Digital Transformation
Written by: CDO Magazine Bureau
Updated 6:37 PM UTC, Wed September 20, 2023
(Oceania) Brian Ferris, CDAO, Loyalty New Zealand speaks about his career journey, the CDO’s role in strategizing, generating value from data, digital transformation culture, and the future of analytics.
Ferris is in charge of technology, data, and analytics at Loyalty New Zealand. He plays the two separate roles of CDO and CTO and has been with the organization for about three years. He has worked with organizations like European Central Bank, Heineken, and Nike. Ferris says that it was the massive customer data accumulated over years that attracted him to Loyalty NZ.
Speaking about the role of the CDO in strategizing, he says that technology and data should not have their own strategy and should be aligned with the overall organizational strategy.
He then discusses the ways to derive value from data and says that data might be the new oil but it is crude oil. Value can be derived by placing data in front of the right people at the right time to make a key decision.

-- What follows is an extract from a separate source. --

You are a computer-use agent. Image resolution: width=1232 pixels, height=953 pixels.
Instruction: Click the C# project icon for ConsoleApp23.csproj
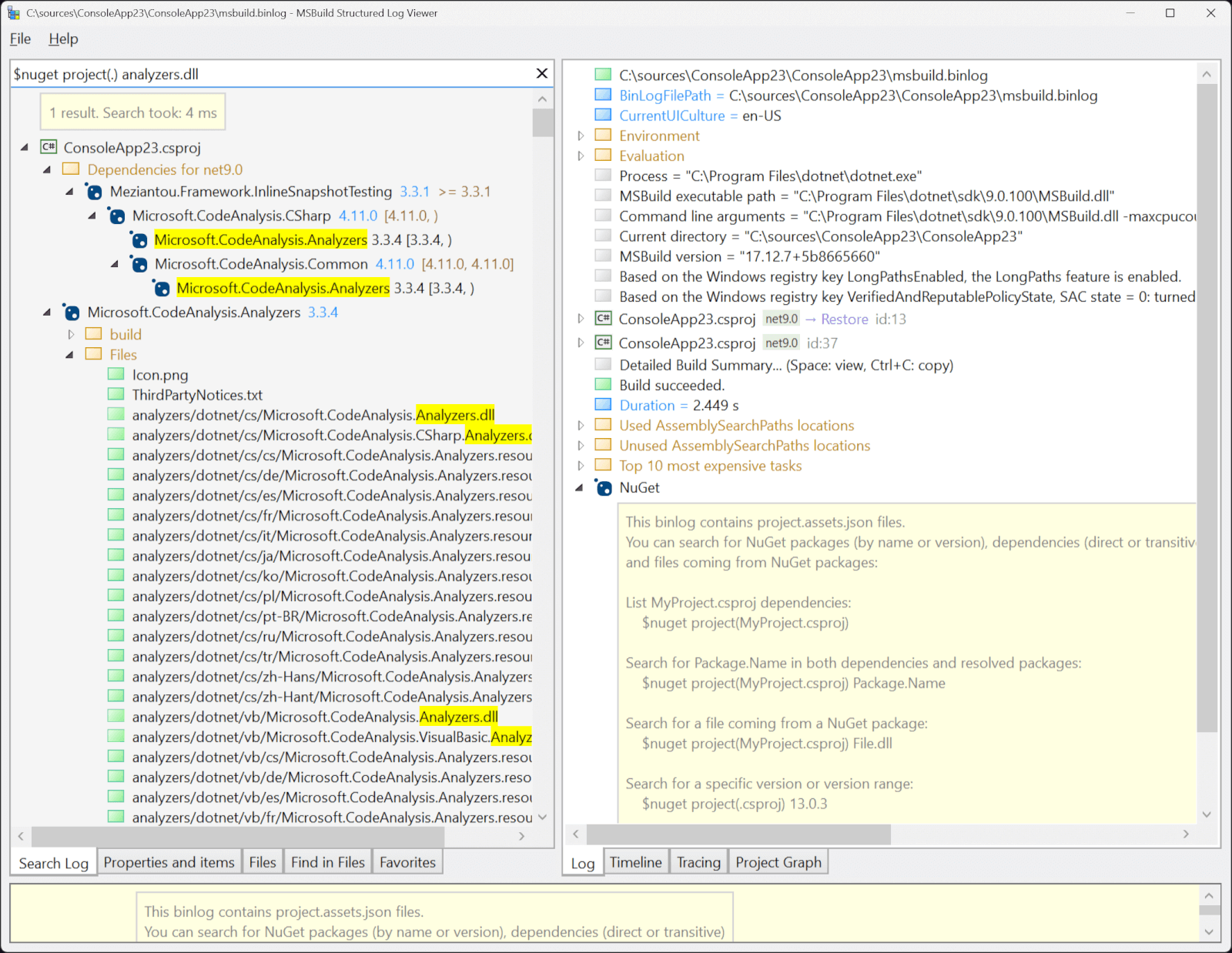[49, 147]
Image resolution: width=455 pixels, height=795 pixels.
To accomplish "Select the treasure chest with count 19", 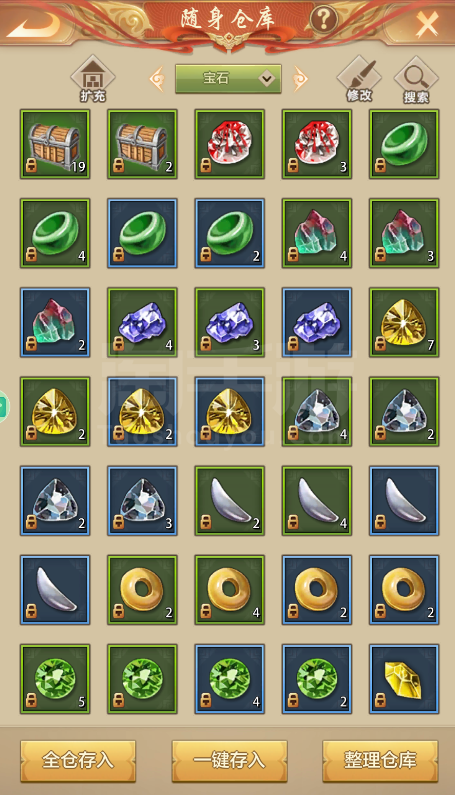I will tap(55, 144).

Sharing his views on the commonality of analytics across services, Ferris opines that the fundamental basics and the ability to answer questions remain the same across sectors like fintech or health care. The biggest commonality is the need for the right data, of the right quality, and at the right time.
He says that the building blocks remain the same and it is not a technology question, it’s about the processes built around it. With the right foundational pieces, organizations can get great outcomes even with outdated technology.
Regarding the future of marketing analytics, Ferris says that while the basic principle remains the same, only the ability to do it at scale has changed. One-to-one conversations can now be taken to millions, especially with mobile technology.
He then shifts to the topic of developing digital transformation culture, noting that any sort of digital transformation leads back to a group of humans deciding to do things differently. The human aspect is followed by outcomes, behaviors, value, and technology. Ferris maintains, however, that the culture change happens top-down, beginning with the leadership in any organization.
In concluding the conversation, Ferris talks about the future of AI and ML. He says that the biggest impact will be getting more AI and ML capabilities baked into the things around us. These technologies, he adds, will take over more than 80% of repetitive manual tasks.